Tuesday, April 1, 2014

April is National Poetry Month!

Last time I checked, opera was filled with poetry.

Text? Poetic most of the time
Composition? Poetry to the ear
Singers? Poetry made human
Staging? Poetry in motion

Well, the last might not be true in many Koncept productions...

The composer begins with poetry. Begins with a text. Opera composers, at least the good ones I imagine, would have sat, thought, and spoke the texts they were going to set. Many rewrote the texts provided to them, or often times would write the librettists asking for changes. Then there are the great ones who wrote their own poetry and set it to music: Wagner, Sondheim, Cole Porter. George had Ira, Giuseppe had Arrigo. Music and Text.

Much of the text gets lost, either because of the composer's setting of it (difficult tessitura, over orchestrated moments, ensembles where everyone is singing different text) or because a singer might not quite say all the parts of all the words all the time (it's called either being lazy, or making choices.) So a lot of the text, the poetry, of an opera is absolutely lost on the ear of the listeners. It's up to the many operatic collaborators to try to make sure as much of it gets past the orchestra pit (i.e. is heard) and to the minds of the audience (i.e. it is understood).

The most important collaborator in this adventure? For me, it is the stage director. So much text gets lost because a stage director blocks a singer to turn upstage, or face sideways, while delivering text. It's like they are staging a musical on Broadway with body microphones or something. What part of their craft didn't they learn?  Is the physicality that important? Is showing attention to a partner (actor speak, sorry) more important than allowing text to travel out to the audience? Do they not understand the acoustic nature of the art form they are collaborating with on a daily basis?

No, for the most part.

So singers - particularly savvy ones with stage experience - have to decide if they'll adjust their positions slightly to get their text (via their voice) out to the audiences. It used to be called "cheating out". Now it's called rebelling against what the director wants.

Or does the director actually want that? Do they actually say "I want you to sing sideways into the wings at all times?"  No, they don't say these things. It's how their direction gets misinterpreted (believe me, I've stopped being surprised by singers saying things to me like "OH! You want me to pick up the glass with my UPSTAGE hand?
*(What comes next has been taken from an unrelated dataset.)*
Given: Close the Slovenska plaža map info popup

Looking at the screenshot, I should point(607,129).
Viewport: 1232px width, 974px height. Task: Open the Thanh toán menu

OKAY, sorry, you just needed to tell me!" after I've showed them a dozen times how to pick up the glass with the upstage hand.) In their defence, they are thinking about a dozen things, particularly if it's a new role, and sometimes don't have the wherewithal to focus on details of staging.

Yet, in their coachings there's a great deal of lip-service to the text. Lots of thought and struggle about its meaning, its correct pronunciation, its subtext, etc., go into a coaching. How the text sounds in the voice is an important part of any voice lesson or coaching. Then, it seems, it all goes out the window once a director says "cross stage right and sing that line to Emily".

And the line gets sung directly to Emily, who is a young singer too and is upstage of the other singer and doesn't know enough to come a bit downstage so as not to "upstage" her colleague. That's just one simple example of how text can get lost. It happens on a daily basis all over the world.

So during April, I'll be posting some blogs about text. Hopefully a few will be poetic. Heck, maybe I'll write some poetry and subject y'all to it. Let's go wild.

In the meantime, if you are headed into a staging, or into a performance (either as a listener or a performer) let's give our operatic texts a helping hand -- connect to them, think about them, enjoy them, judge them, love them. Our composers did!